¿Estado de derecho o Estado de derechas?

   Vivimos en un permanente Estado de derechas. Quiero decir que las izquierdas no ocupan el poder desde 1936 cuando, en un breve período de gobierno que va desde las elecciones de febrero hasta el 18 de Julio, gobernó la conjunción de partidos englobados en el Frente Popular. Aquello no era comunismo ni marxismo ateo como se cansaron y cansan de repetir los historiadores franquistas. Era un gobierno de izquierdas burgués, formado básicamente por intelectuales progresistas  que pretendían una sincera modernización de las estructuras quasi feudales, arcaicas en que la monarquía había sumido a España desde la noche de los tiempos.  Durante la Guerra Civil, en la España Republicana, se produjo una auténtica Revolución social que dificultó enormemente las tareas de defensa contra el agresor fascista. Pero cuando acabó la guerra vencería el fascismo reaccionario, en lo que Azaña tildó de “episodio previo de la gran guerra europea”.
   Después vendrían los casi 40 años de franquismo y, sin solución de continuidad ( y esto es algo muy significativo) aparecerían sus herederos que parasitan el poder desde 1975 hasta el presente. Nunca volvieron las izquierdas a gobernar mal que nos pese porque la etapa que ocupa el período de gobierno de Felipe González a lo sumo se puede llamar socialdemócrata, bastante conservadora y la última y reciente experiencia socialista en el ejecutivo sencillamente de ingenuamente izquierdista. Digo lo de ingenuamente porque creo sinceramente que el personaje (Rodríguez Zapatero) se llegó a creer que su política era  de izquierdas.
   Este presidente, calificado por algunos analistas conservadores (la mayoría de politólogos u opinadores que pululan en los mass-media son de derecha)  y por el entonces líder de la llamada “penosa oposición” por Pérez-Reverte, señorRajoy Brey como “indigente intelectual” era un auténtico iluso, es decir, alguien que vive en la ilusión, alejado de la realidad.
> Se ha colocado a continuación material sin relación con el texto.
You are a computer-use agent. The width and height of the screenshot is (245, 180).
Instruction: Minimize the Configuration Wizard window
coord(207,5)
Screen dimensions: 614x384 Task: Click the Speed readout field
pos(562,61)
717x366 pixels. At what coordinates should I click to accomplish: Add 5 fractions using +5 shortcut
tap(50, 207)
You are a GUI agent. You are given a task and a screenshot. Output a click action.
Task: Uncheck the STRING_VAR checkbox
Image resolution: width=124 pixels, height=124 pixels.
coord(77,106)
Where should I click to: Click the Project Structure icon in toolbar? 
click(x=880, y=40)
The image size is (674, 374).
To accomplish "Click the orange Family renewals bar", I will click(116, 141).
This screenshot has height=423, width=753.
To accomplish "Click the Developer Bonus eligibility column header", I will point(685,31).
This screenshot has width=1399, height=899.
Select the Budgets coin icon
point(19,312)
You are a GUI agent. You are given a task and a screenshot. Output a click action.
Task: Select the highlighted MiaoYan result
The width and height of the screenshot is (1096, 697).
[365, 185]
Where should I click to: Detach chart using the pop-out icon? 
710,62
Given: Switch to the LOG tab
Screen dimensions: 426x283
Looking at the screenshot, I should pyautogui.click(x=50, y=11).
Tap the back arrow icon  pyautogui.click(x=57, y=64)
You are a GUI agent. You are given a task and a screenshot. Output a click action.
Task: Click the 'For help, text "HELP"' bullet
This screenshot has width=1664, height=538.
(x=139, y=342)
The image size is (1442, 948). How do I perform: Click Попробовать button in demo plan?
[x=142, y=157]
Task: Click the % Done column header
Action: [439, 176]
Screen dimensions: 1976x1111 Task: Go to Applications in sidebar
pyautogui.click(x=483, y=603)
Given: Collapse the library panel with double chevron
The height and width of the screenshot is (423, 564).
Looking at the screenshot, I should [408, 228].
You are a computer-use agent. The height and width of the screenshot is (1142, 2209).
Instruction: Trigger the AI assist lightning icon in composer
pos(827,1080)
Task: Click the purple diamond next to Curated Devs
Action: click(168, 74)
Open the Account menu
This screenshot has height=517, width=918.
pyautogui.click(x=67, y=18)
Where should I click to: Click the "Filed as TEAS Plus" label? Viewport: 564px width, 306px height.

En su ensoñación llegó a afirmar públicamente que el Rey Juan Carlos era el primer republicano de algo así como una República coronada. Pero política de izquierda no hubo, cambios profundos que afectasen a las oligarquías que dominan España desde hace muchas décadas no se vieron. Así pudimos asistir avergonzados a las contínuas reuniones del líder de “la ceja” con los banqueros más destacados del país en numerosas ocasiones, siendo tan cortesano como lo es la derecha de este país o más si cabe.
     Solo gestos en esta ocasión porque ni siquiera se acercó a su antecesor en el partido liberal (entiéndase la ironía con la Restauración) que al menos propagó un incipiente, sutil y hoy irreconocible Estado del bienestar. Pero ese mismo gobierno progresista utilizó los más sucios y rastreros métodos para acabar con la vida de quienes les eran molestos. Y no dejó tampoco de aupar a una clase dirigente corrupta y trincona. ¿Fue eso de izquierda?: no. ¿Ha habido un gobierno de izquierdas de verdad en la mal llamada democracia española?: ni de coña, oiga.
   ¿Es posible un gobieno de progresistas que aborden los cambios que necesita el país para ser más democrático y justo socialmente?: Si, y ese gobierno que se atreva a llevar a cabo la titánica misión será de izquierdas. Tardará en llegar pero quizás, con el tiempo y una caña, conseguiremos que España tenga otro período de izquierda, de libertades y justicia social.
    Por eso cuando muchos elementos de esta oligarquía partitocrática hablan del magnífico sistema democrático que todos nos dimos, de que por fin España disfruta de un Estado de derecho surge la sonrisa malévola en el oyente ante tamañas aberraciones. Porque, no lo olvidemos, Estado de Derecho no es ni más ni menos que un Estado en el que hay unas leyes que se cumplen. Eso puede darse ( y de hecho se daba) en la dictadura o en otro sistema de apariencia democrática.  Y es el caso de España, por ejemplo. ¿Se cumplen muchas de las leyes que se aprueban?. No, porque no hay voluntad de que se cumplan y los padres de la patria que legislan ahora multiplicado por 17 en un marasmo insondable de legislaciones a veces contrapuestas y que solo benefician a ellos y sus familias. ¿Cuántas veces hemos visto a ese espantajo de designación política llamado Tribunal Constitucional retorcer la propia constitución para acomodar leyes no constitucionales al deseo de sus amos?.  Todavía no conocemos un Estado de derecho democrático y sincero donde se cumpla de verdad la ley, donde los que roban y estafan no se puedan ir de rositas por defectos de forma, por triquiñuelas, que no están al alcance del resto de los mortales. La ley es dura, pero solo para los tristes ciudadanos que sufrimos este estado de derechas.